# Your task
The copy should run from the line containing "Given: Click the Color: Cheetah variant label" through the last line of the entries below, exactly as written, with pictures omitted.

*** Opening Records for processing ***

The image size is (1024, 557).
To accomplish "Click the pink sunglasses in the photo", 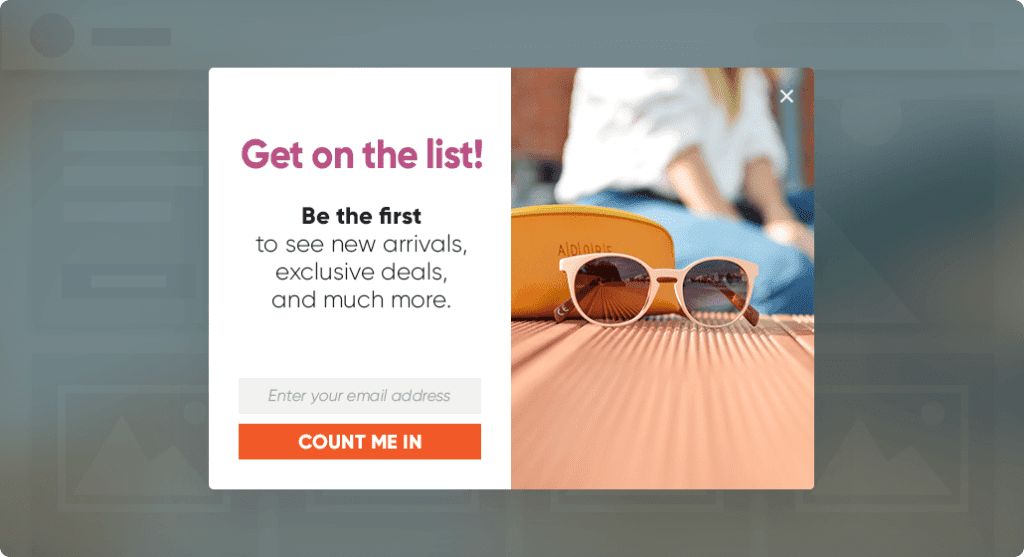I will click(x=657, y=289).
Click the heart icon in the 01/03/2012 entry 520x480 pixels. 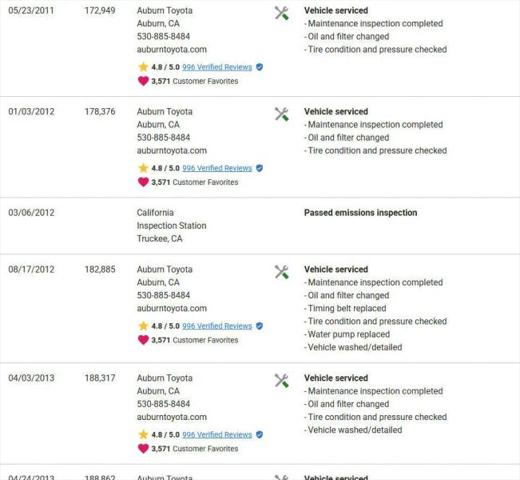click(x=143, y=182)
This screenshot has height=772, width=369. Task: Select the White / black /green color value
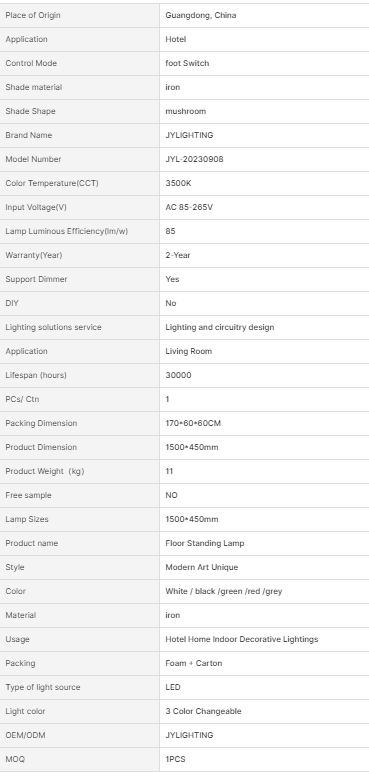point(224,591)
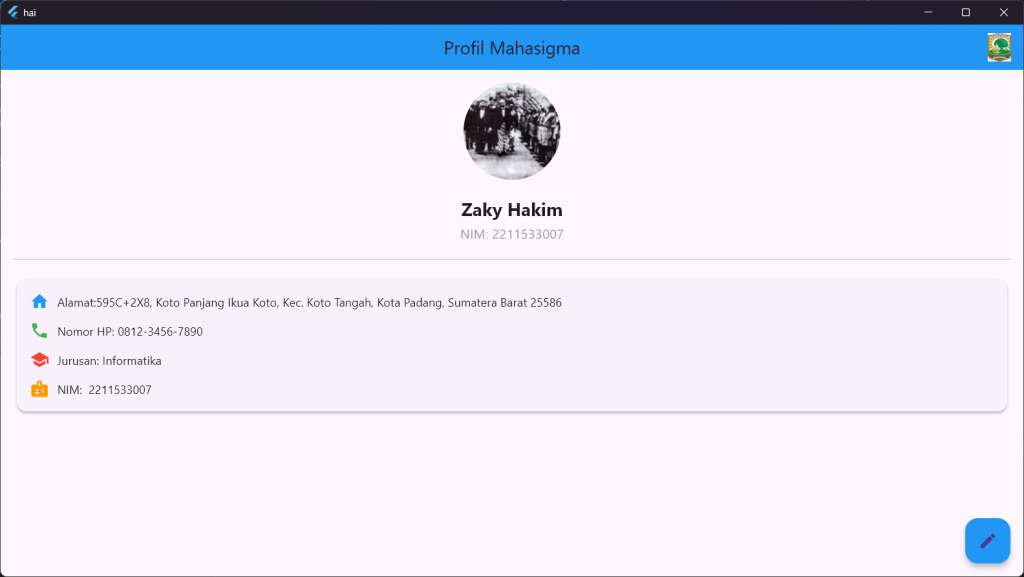Click the horizontal divider below the profile
This screenshot has width=1024, height=577.
512,259
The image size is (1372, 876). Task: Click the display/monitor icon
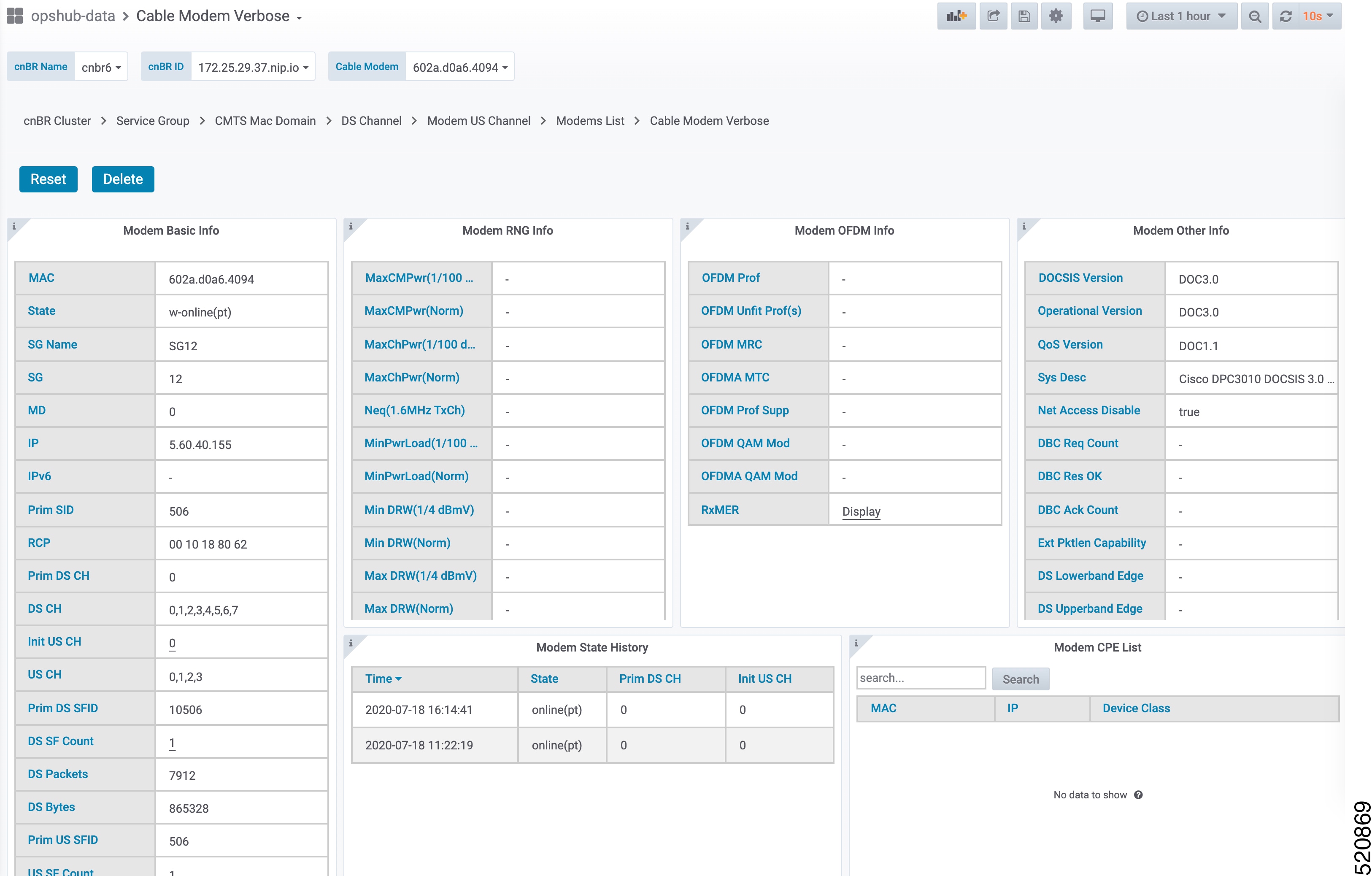pyautogui.click(x=1099, y=16)
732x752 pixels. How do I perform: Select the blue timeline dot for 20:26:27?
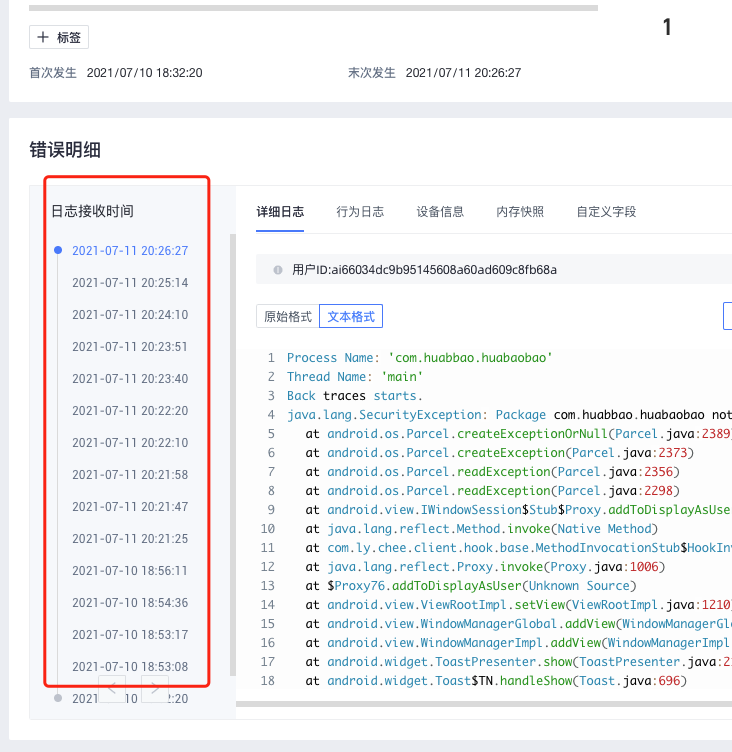tap(58, 250)
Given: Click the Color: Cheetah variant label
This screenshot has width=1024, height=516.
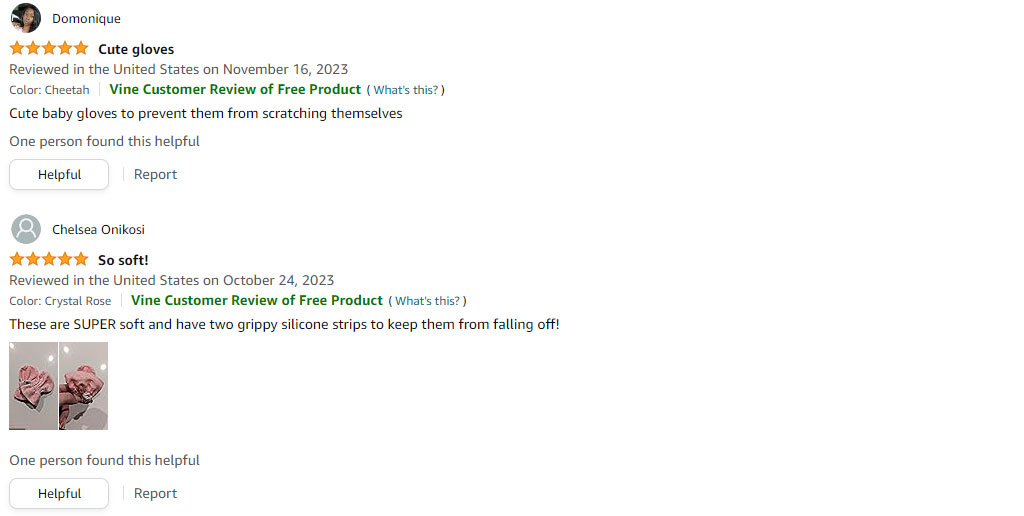Looking at the screenshot, I should pyautogui.click(x=49, y=90).
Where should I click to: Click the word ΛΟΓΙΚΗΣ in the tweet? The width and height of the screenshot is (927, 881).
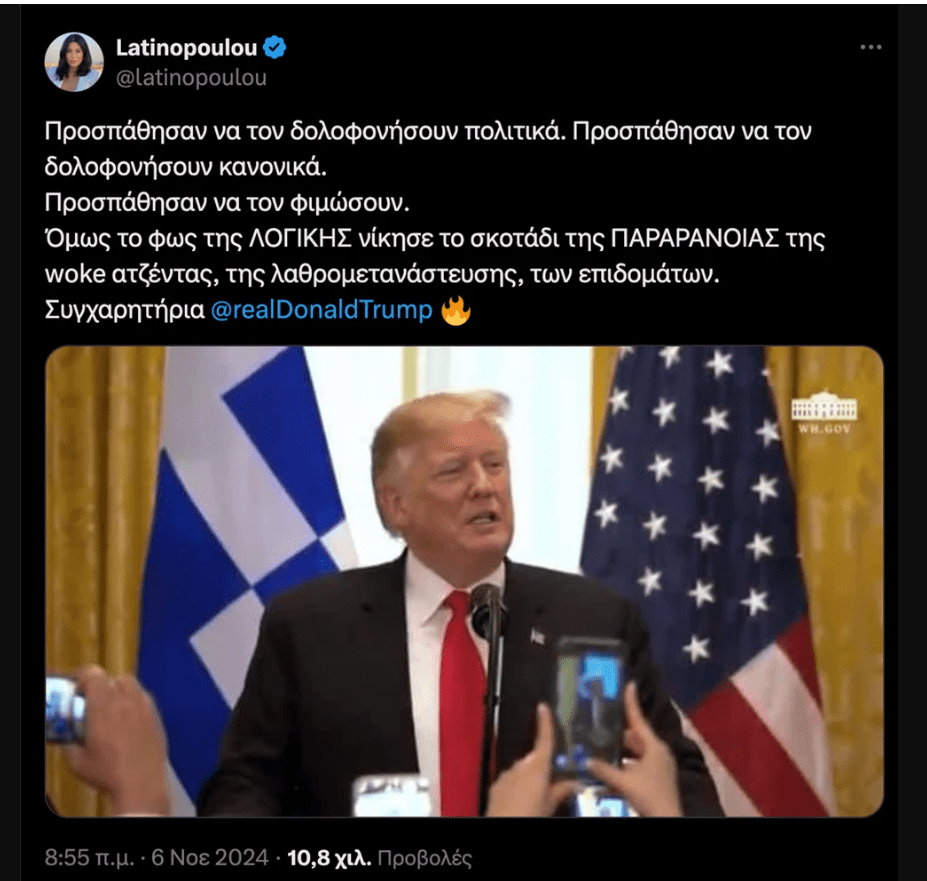pyautogui.click(x=300, y=238)
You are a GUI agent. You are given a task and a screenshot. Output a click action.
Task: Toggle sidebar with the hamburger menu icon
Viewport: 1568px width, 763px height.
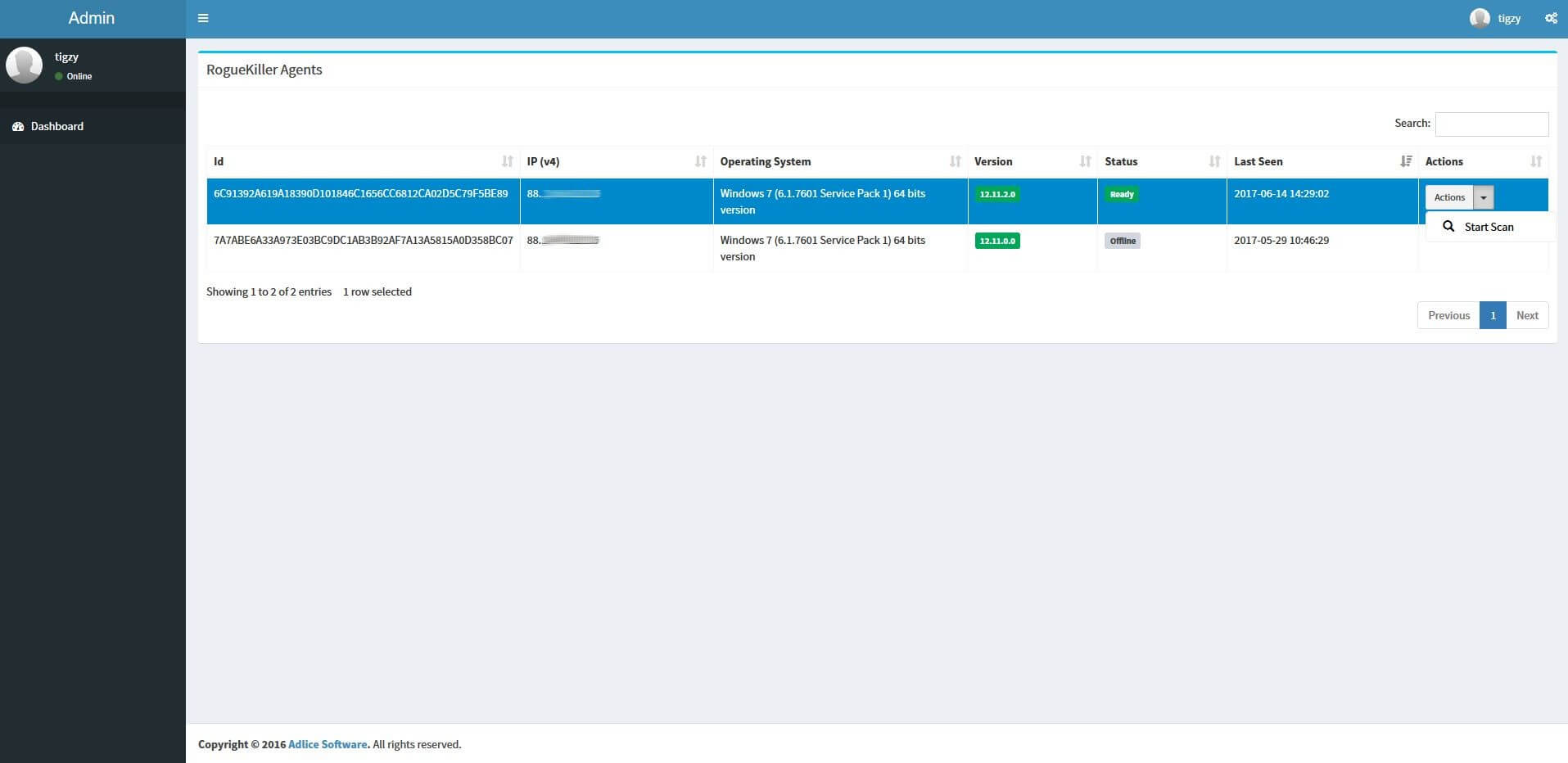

*** Closing Records for processing ***

# Answer for this exercise
Given: Click the Color: Cheetah variant label
This screenshot has width=1024, height=516.
Looking at the screenshot, I should pyautogui.click(x=49, y=90).
Where should I click to: Click the word ΛΟΓΙΚΗΣ in the tweet? The width and height of the screenshot is (927, 881).
pyautogui.click(x=300, y=238)
You are a GUI agent. You are given a task and a screenshot. Output a click action.
Task: Toggle sidebar with the hamburger menu icon
Viewport: 1568px width, 763px height.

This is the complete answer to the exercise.